◆ PROBLEM DETAILS ◆
Count every line in the entries below that contains the word "each", and give only that number.

═════ RECORDS PROVIDED ═════

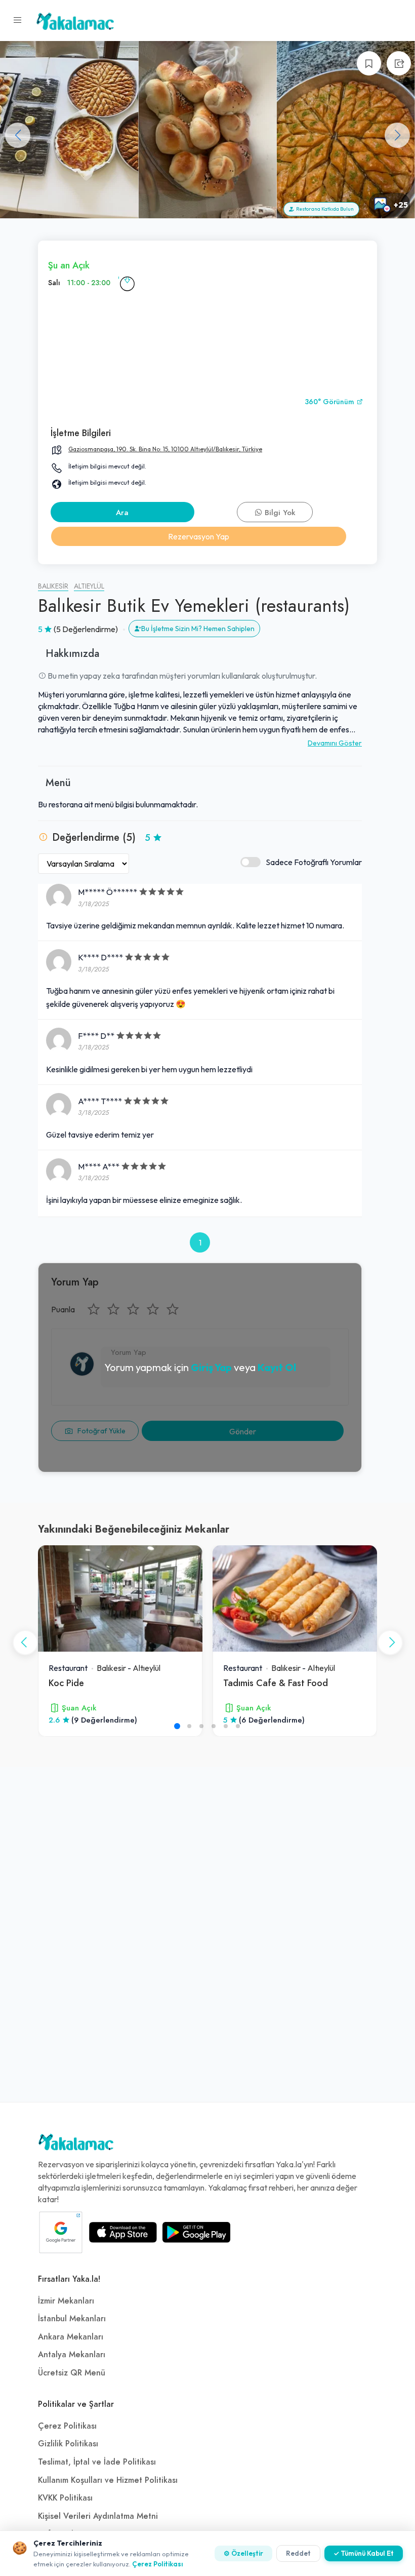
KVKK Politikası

═════
═════ RECORDS PROVIDED ═════

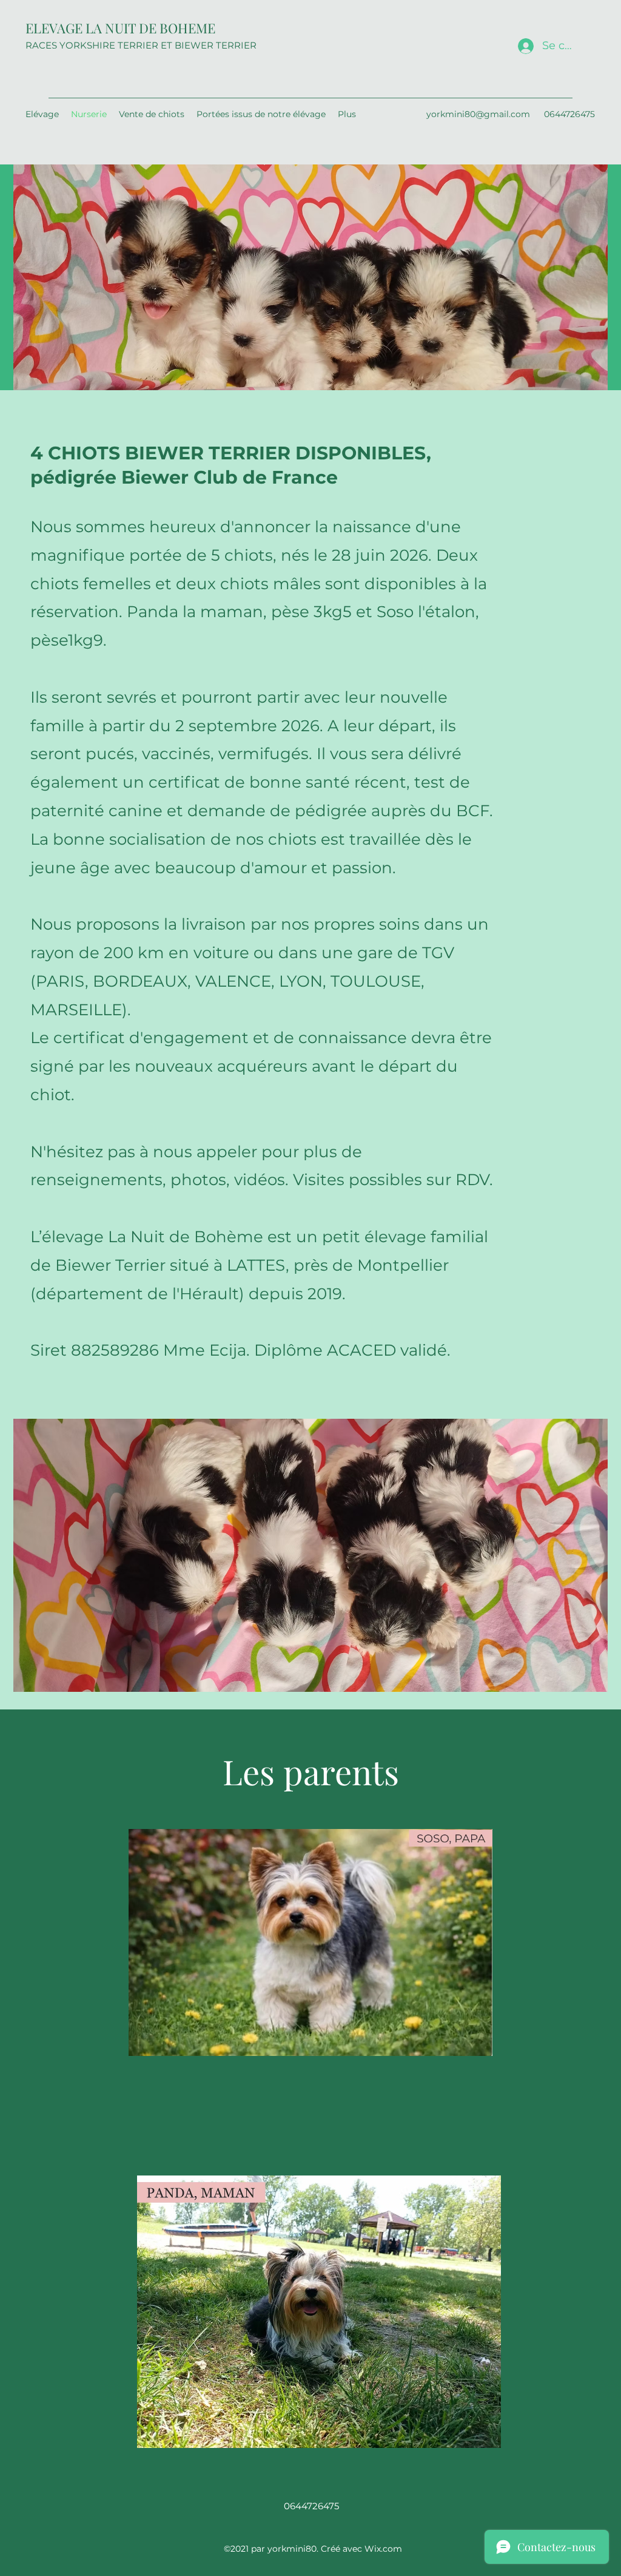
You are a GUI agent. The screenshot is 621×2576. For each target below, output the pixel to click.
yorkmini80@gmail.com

═════
═════ RECORDS PROVIDED ═════

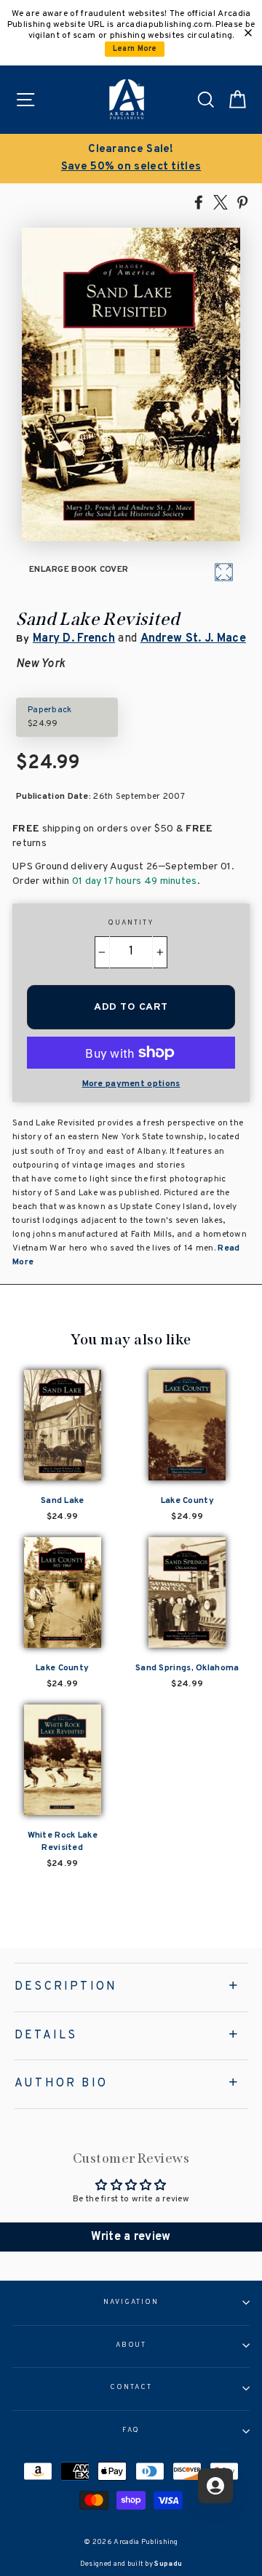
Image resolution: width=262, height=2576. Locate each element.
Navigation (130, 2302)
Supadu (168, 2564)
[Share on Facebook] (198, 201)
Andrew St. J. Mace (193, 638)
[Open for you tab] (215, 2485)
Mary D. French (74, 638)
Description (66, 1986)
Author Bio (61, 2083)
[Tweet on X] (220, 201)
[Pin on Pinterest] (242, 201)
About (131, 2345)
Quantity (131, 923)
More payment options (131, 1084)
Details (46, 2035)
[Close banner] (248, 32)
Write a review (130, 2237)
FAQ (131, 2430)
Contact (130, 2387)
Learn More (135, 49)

═════

◆ RESPONSE BOX ◆
2